§ **Exercise directions**: For this exercise, repeat the records below exactly and omit every picture.

════════

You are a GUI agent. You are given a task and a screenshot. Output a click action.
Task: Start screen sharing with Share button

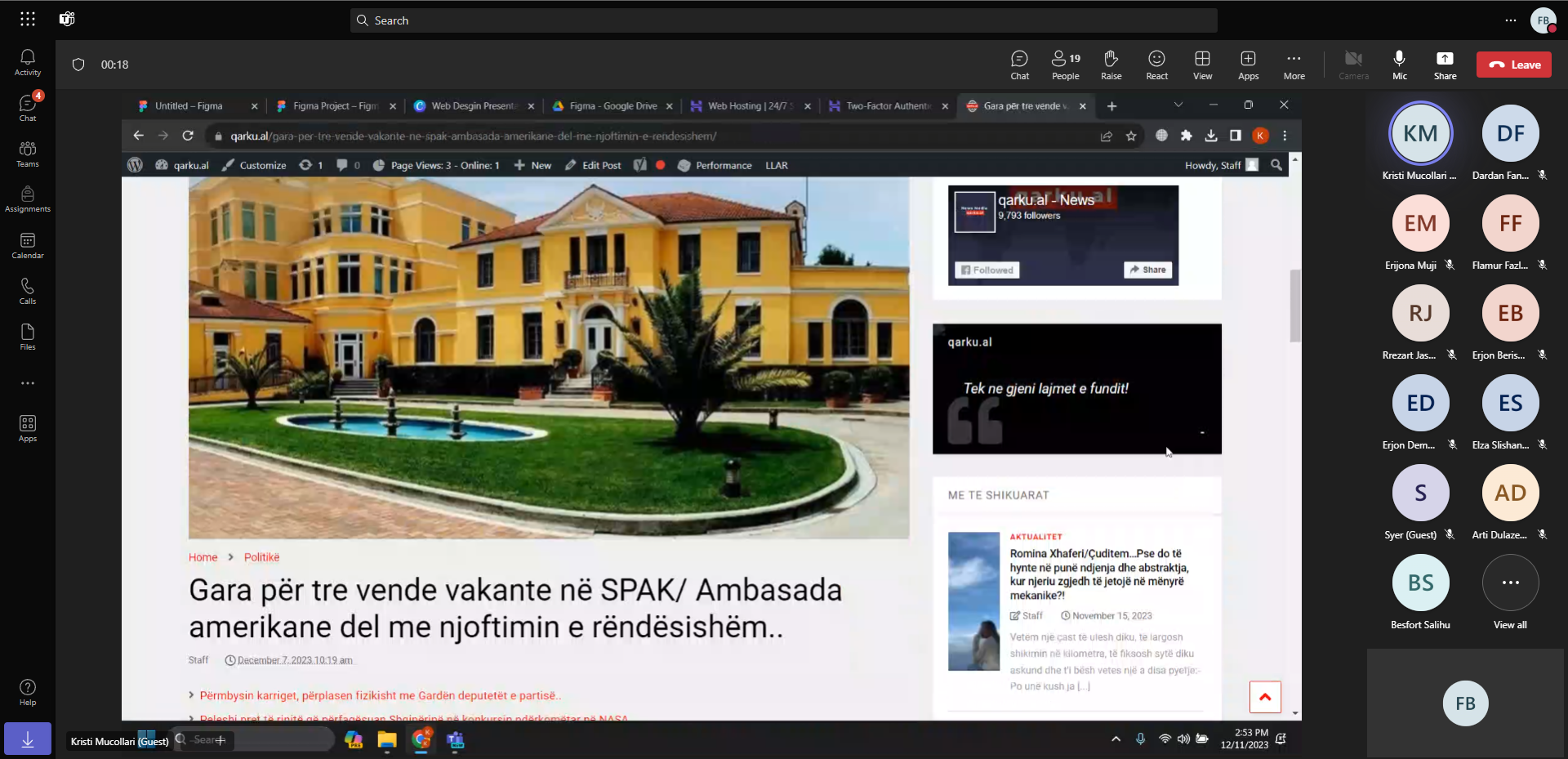(1445, 65)
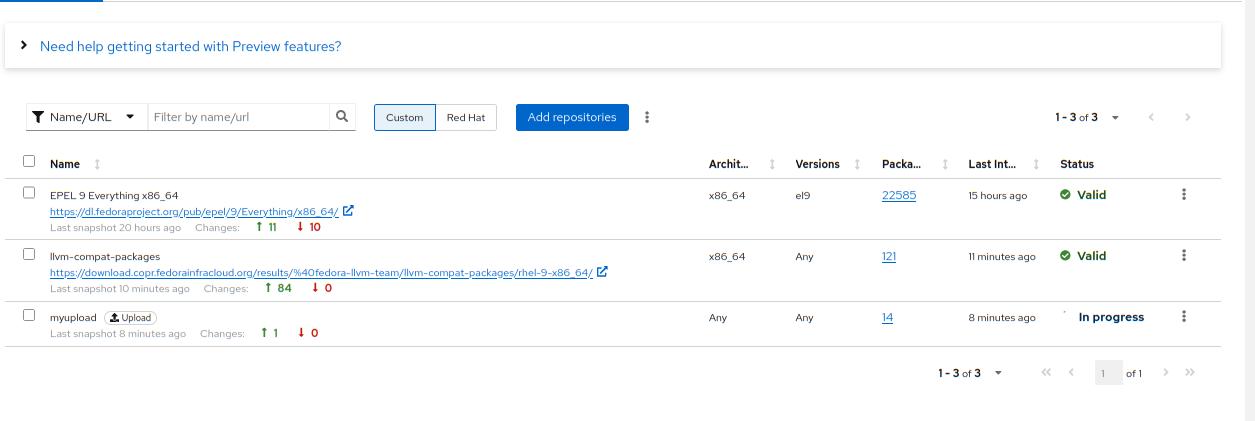Click the Add repositories button
This screenshot has width=1255, height=421.
pyautogui.click(x=572, y=117)
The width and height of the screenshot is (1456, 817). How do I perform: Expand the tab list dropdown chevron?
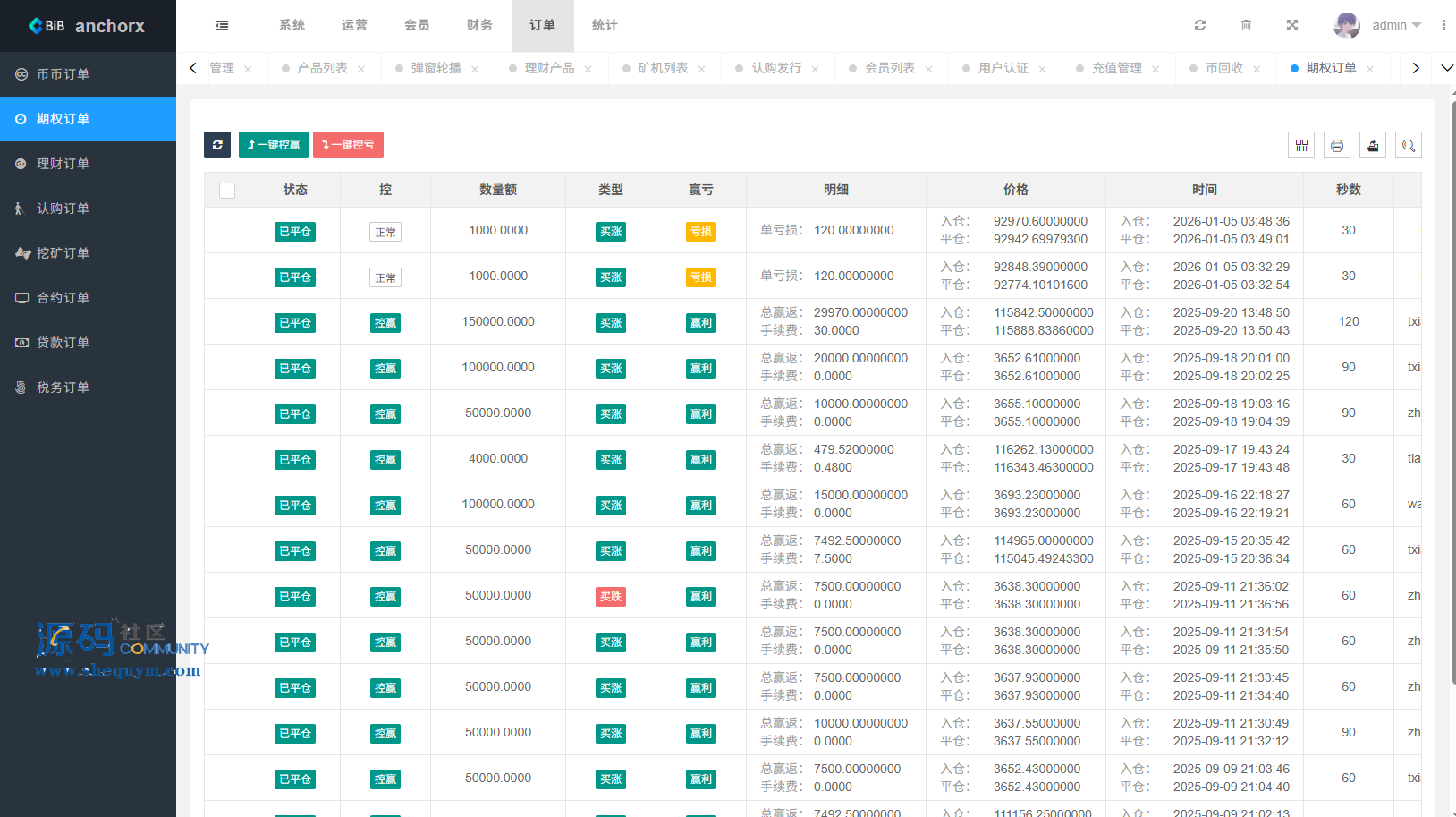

════════

§ **Task solution**:
You are a GUI agent. You are given a task and a screenshot. Output a click action.
Task: Start screen sharing with Share button

(1445, 65)
Click the Add repositories button
This screenshot has width=1255, height=421.
pyautogui.click(x=572, y=117)
The width and height of the screenshot is (1456, 817). How do I perform: Expand the tab list dropdown chevron?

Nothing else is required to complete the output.